There is an undirected connected tree with n nodes labeled from 0 to n - 1 and n - 1 edges.

You are given the integer n and the array edges where edges[i] = [ai, bi] indicates that there is an edge between nodes ai and bi in the tree.

Return an array answer of length n where answer[i] is the sum of the distances between the ith node in the tree and all other nodes.

Example 1:

Input: n = 6, edges = [[0,1],[0,2],[2,3],[2,4],[2,5]]
Output: [8,12,6,10,10,10]
Explanation: The tree is shown above.
We can see that dist(0,1) + dist(0,2) + dist(0,3) + dist(0,4) + dist(0,5)
equals 1 + 1 + 2 + 2 + 2 = 8.
Hence, answer[0] = 8, and so on.

Example 2:

Input: n = 1, edges = []
Output: [0]

Example 3:

Input: n = 2, edges = [[1,0]]
Output: [1,1]

Constraints:

• 1 <= n <= 3 * 10^4
• edges.length == n - 1
• edges[i].length == 2
• 0 <= ai, bi < n
• ai != bi
• The given input represents a valid tree.

Problem Analysis:

As we have edges, we can compute the sum of distances of points through iterating. It’s simple, but the time complexity is O(n²).

To optimize, we can build it as a tree, and compute the sums of distances of every node (here we use the node as subtree’s root node). Note here we can choose arbitrary node as the root node of the tree.

We can see the sum of distances of the root node in the tree is the sum of distances of the node we wanted to get. Then we need to compute other nodes’ sums.

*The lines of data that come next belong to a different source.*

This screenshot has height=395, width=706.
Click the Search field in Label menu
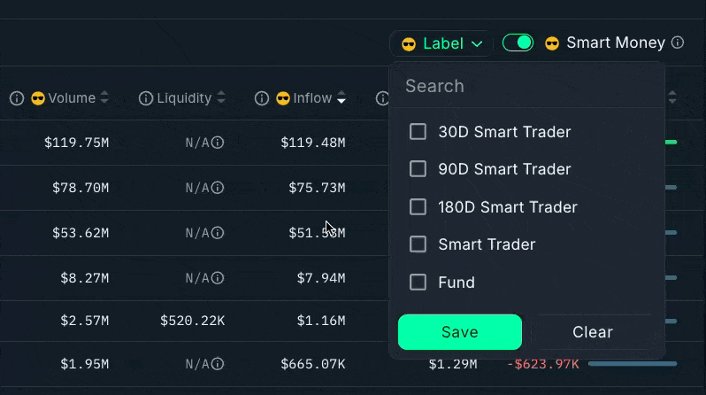(526, 86)
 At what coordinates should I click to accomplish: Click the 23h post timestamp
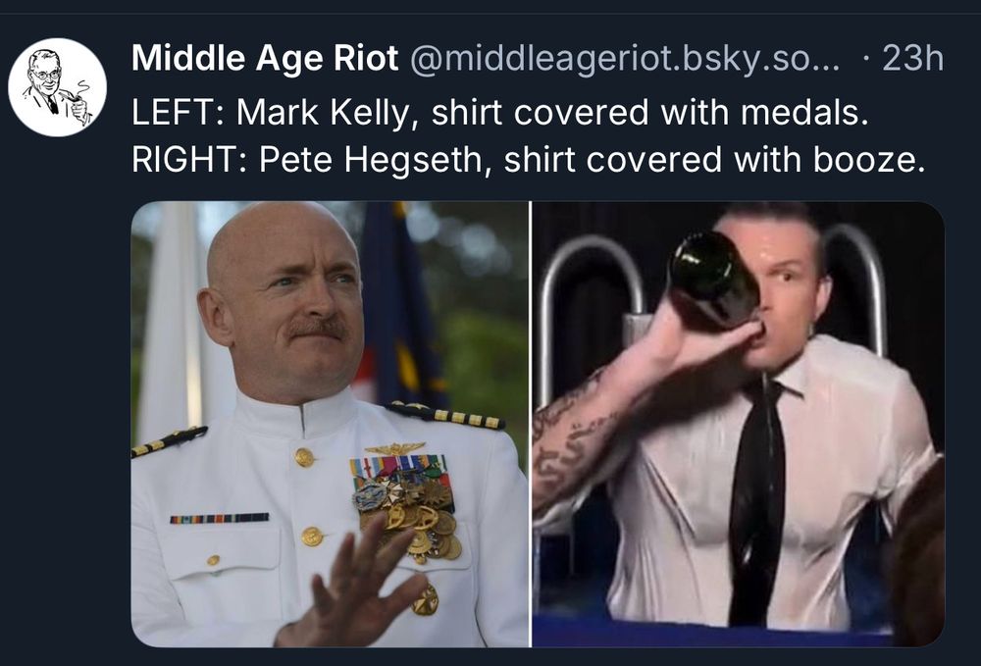pyautogui.click(x=912, y=58)
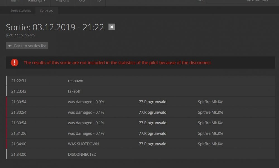Go back to the sorties list
This screenshot has width=279, height=168.
tap(27, 46)
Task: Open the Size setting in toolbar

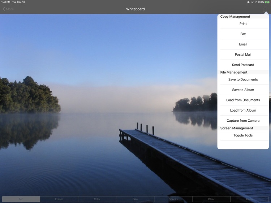Action: coord(135,199)
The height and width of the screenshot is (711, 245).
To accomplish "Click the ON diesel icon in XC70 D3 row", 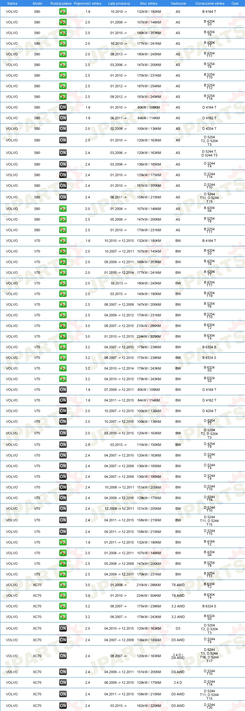I will (x=63, y=628).
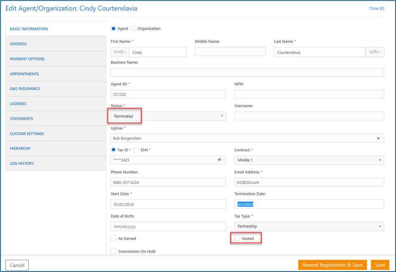Switch to the Payment Options tab
Image resolution: width=396 pixels, height=272 pixels.
(27, 59)
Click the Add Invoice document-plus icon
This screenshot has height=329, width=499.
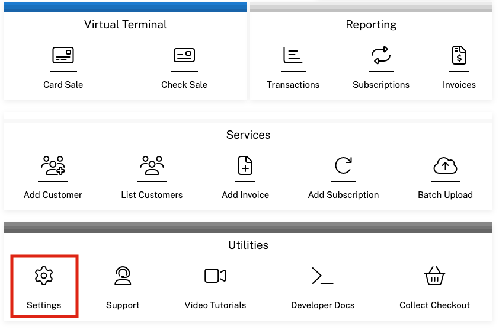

Then we use breadth search first algorithm. Assume we get the sum of distances of a node x is sum_x. for child node y of node x, the distance of node in subtree y to node y is less than 1, and others is more than 1, so sum_y = sum_x — count(nodes in subtree y) + count(nodes not in subtree y).

Then we get the answer.

Solution

class Solution {
public:
    vector<int> sumOfDistancesInTree(int n, vector<vector<int>>& edges) {
        vector<unordered_set<int>> tree(n);
        vector<int> res(n);
        vector<int> count(n, 1);
        for (const auto& item : edges) {
            tree[item.front()].insert(item.back());
            tree[item.back()].insert(item.front());
        }
        dfs(tree, res, count, 0, -1);
        dfs2(tree, res, count, 0, -1);

        return res;
    }

    void dfs(vector<unordered_set<int>>& tree, vector<int>& res, 
              vector<int>& count, int root, int pre) {
        for (const auto& item : tree[root]) {
            if (item == pre) continue;
            dfs(tree, res, count, item, root);
            count[root] += count[item];
            res[root] += res[item] + count[item];
        }
    }

    void dfs2(vector<unordered_set<int>>& tree, vector<int>& res, 
              vector<int>& count, int root, int pre) {
        for (const auto& item : tree[root]) {
            if (item == pre) continue;
            res[item] = res[root] - count[item] + count.size() - count[item];
            dfs2(tree, res, count, item, root);
        }
    }
};

Time complexity is O(n)

Space complexity is O(n)